Records from a data source
-----

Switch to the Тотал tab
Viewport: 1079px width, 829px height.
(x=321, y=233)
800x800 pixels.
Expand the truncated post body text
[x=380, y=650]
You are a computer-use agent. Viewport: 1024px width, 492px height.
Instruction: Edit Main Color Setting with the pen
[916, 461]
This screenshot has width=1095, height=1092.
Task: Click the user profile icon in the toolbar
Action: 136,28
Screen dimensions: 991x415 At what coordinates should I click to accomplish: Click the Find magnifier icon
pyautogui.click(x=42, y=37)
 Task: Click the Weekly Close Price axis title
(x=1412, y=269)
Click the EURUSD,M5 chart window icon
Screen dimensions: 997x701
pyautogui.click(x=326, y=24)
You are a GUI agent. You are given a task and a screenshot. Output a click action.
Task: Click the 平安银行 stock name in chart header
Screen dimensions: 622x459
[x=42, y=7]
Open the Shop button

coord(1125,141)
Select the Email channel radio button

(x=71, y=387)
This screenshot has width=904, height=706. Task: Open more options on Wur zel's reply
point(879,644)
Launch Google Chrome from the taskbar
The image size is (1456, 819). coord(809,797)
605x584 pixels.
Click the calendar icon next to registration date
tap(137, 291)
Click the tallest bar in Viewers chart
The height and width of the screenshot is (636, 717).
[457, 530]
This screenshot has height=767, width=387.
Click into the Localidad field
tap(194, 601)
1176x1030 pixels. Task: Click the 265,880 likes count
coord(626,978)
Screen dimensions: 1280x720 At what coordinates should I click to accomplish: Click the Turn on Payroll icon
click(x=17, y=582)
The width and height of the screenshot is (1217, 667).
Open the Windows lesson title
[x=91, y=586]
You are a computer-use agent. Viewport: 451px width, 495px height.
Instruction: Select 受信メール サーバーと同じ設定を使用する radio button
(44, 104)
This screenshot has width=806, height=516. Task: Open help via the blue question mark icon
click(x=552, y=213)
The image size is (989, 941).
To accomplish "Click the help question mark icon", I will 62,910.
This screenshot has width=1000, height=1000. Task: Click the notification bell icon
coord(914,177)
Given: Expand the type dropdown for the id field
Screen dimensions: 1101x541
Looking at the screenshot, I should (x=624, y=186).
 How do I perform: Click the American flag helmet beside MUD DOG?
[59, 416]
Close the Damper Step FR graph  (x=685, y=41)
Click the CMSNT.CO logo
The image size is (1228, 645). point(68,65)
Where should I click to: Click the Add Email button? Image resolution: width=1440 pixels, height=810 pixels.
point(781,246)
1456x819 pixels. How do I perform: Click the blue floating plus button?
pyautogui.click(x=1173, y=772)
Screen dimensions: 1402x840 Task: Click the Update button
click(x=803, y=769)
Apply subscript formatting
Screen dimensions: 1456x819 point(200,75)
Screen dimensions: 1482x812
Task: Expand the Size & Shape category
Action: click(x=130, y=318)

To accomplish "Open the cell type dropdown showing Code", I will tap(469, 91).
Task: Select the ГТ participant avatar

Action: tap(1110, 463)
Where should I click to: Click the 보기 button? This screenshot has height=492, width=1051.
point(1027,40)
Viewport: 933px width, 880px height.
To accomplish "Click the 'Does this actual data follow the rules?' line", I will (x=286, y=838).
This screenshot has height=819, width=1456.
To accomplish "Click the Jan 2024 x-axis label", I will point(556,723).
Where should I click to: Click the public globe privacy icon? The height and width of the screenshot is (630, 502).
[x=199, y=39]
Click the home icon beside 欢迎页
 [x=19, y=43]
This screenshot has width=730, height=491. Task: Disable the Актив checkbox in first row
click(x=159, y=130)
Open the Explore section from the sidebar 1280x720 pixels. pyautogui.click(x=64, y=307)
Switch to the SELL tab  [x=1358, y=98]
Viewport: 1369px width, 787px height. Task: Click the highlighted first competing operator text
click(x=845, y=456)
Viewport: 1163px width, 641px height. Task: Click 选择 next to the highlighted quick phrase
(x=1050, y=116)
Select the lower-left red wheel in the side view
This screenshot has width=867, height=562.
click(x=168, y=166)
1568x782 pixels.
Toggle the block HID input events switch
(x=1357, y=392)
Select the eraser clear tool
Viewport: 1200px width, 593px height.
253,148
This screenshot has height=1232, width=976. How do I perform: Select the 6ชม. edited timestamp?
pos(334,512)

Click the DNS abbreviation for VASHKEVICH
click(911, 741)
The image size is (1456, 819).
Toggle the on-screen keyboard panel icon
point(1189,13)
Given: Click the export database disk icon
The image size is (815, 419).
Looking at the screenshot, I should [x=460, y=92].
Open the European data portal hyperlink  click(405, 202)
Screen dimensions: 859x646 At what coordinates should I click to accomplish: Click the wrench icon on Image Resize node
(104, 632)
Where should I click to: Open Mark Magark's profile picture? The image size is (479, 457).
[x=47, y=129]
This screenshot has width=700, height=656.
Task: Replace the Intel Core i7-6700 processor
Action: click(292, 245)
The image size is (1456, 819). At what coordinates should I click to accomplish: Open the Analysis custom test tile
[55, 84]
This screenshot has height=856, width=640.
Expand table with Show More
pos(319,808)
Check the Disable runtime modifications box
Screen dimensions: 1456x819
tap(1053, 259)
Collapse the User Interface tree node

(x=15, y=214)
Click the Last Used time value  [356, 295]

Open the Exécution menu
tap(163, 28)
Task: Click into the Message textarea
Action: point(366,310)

-----

# [EXERCISE AIM]
Copy all of the records above line for line, with no changes.

# [REPLY]
Switch to the Тотал tab
Viewport: 1079px width, 829px height.
(x=321, y=233)
800x800 pixels.
Expand the truncated post body text
[x=380, y=650]
You are a computer-use agent. Viewport: 1024px width, 492px height.
Instruction: Edit Main Color Setting with the pen
[916, 461]
This screenshot has width=1095, height=1092.
Task: Click the user profile icon in the toolbar
Action: 136,28
Screen dimensions: 991x415 At what coordinates should I click to accomplish: Click the Find magnifier icon
pyautogui.click(x=42, y=37)
 Task: Click the Weekly Close Price axis title
(x=1412, y=269)
Click the EURUSD,M5 chart window icon
Screen dimensions: 997x701
pyautogui.click(x=326, y=24)
You are a GUI agent. You are given a task and a screenshot. Output a click action.
Task: Click the 平安银行 stock name in chart header
Screen dimensions: 622x459
[x=42, y=7]
Open the Shop button

coord(1125,141)
Select the Email channel radio button

(x=71, y=387)
This screenshot has width=904, height=706. Task: Open more options on Wur zel's reply
point(879,644)
Launch Google Chrome from the taskbar
The image size is (1456, 819). coord(809,797)
605x584 pixels.
Click the calendar icon next to registration date
tap(137, 291)
Click the tallest bar in Viewers chart
The height and width of the screenshot is (636, 717).
[457, 530]
This screenshot has height=767, width=387.
Click into the Localidad field
tap(194, 601)
1176x1030 pixels. Task: Click the 265,880 likes count
coord(626,978)
Screen dimensions: 1280x720 At what coordinates should I click to accomplish: Click the Turn on Payroll icon
click(x=17, y=582)
The width and height of the screenshot is (1217, 667).
Open the Windows lesson title
[x=91, y=586]
You are a computer-use agent. Viewport: 451px width, 495px height.
Instruction: Select 受信メール サーバーと同じ設定を使用する radio button
(44, 104)
This screenshot has width=806, height=516. Task: Open help via the blue question mark icon
click(x=552, y=213)
The image size is (989, 941).
To accomplish "Click the help question mark icon", I will 62,910.
This screenshot has width=1000, height=1000. Task: Click the notification bell icon
coord(914,177)
Given: Expand the type dropdown for the id field
Screen dimensions: 1101x541
Looking at the screenshot, I should (x=624, y=186).
 How do I perform: Click the American flag helmet beside MUD DOG?
[59, 416]
Close the Damper Step FR graph  (x=685, y=41)
Click the CMSNT.CO logo
The image size is (1228, 645). point(68,65)
Where should I click to: Click the Add Email button? Image resolution: width=1440 pixels, height=810 pixels.
point(781,246)
1456x819 pixels. How do I perform: Click the blue floating plus button?
pyautogui.click(x=1173, y=772)
Screen dimensions: 1402x840 Task: Click the Update button
click(x=803, y=769)
Apply subscript formatting
Screen dimensions: 1456x819 point(200,75)
Screen dimensions: 1482x812
Task: Expand the Size & Shape category
Action: click(x=130, y=318)

To accomplish "Open the cell type dropdown showing Code", I will tap(469, 91).
Task: Select the ГТ participant avatar

Action: tap(1110, 463)
Where should I click to: Click the 보기 button? This screenshot has height=492, width=1051.
point(1027,40)
Viewport: 933px width, 880px height.
To accomplish "Click the 'Does this actual data follow the rules?' line", I will (x=286, y=838).
This screenshot has height=819, width=1456.
To accomplish "Click the Jan 2024 x-axis label", I will point(556,723).
Where should I click to: Click the public globe privacy icon? The height and width of the screenshot is (630, 502).
[x=199, y=39]
Click the home icon beside 欢迎页
 [x=19, y=43]
This screenshot has width=730, height=491. Task: Disable the Актив checkbox in first row
click(x=159, y=130)
Open the Explore section from the sidebar 1280x720 pixels. pyautogui.click(x=64, y=307)
Switch to the SELL tab  [x=1358, y=98]
Viewport: 1369px width, 787px height. Task: Click the highlighted first competing operator text
click(x=845, y=456)
Viewport: 1163px width, 641px height. Task: Click 选择 next to the highlighted quick phrase
(x=1050, y=116)
Select the lower-left red wheel in the side view
This screenshot has width=867, height=562.
click(x=168, y=166)
1568x782 pixels.
Toggle the block HID input events switch
(x=1357, y=392)
Select the eraser clear tool
Viewport: 1200px width, 593px height.
253,148
This screenshot has height=1232, width=976. How do I perform: Select the 6ชม. edited timestamp?
pos(334,512)

Click the DNS abbreviation for VASHKEVICH
click(911, 741)
The image size is (1456, 819).
Toggle the on-screen keyboard panel icon
point(1189,13)
Given: Click the export database disk icon
The image size is (815, 419).
Looking at the screenshot, I should [x=460, y=92].
Open the European data portal hyperlink  click(405, 202)
Screen dimensions: 859x646 At what coordinates should I click to accomplish: Click the wrench icon on Image Resize node
(104, 632)
Where should I click to: Open Mark Magark's profile picture? The image size is (479, 457).
[x=47, y=129]
This screenshot has width=700, height=656.
Task: Replace the Intel Core i7-6700 processor
Action: click(292, 245)
The image size is (1456, 819). At what coordinates should I click to accomplish: Open the Analysis custom test tile
[55, 84]
This screenshot has height=856, width=640.
Expand table with Show More
pos(319,808)
Check the Disable runtime modifications box
Screen dimensions: 1456x819
tap(1053, 259)
Collapse the User Interface tree node

(x=15, y=214)
Click the Last Used time value  [356, 295]

Open the Exécution menu
tap(163, 28)
Task: Click into the Message textarea
Action: point(366,310)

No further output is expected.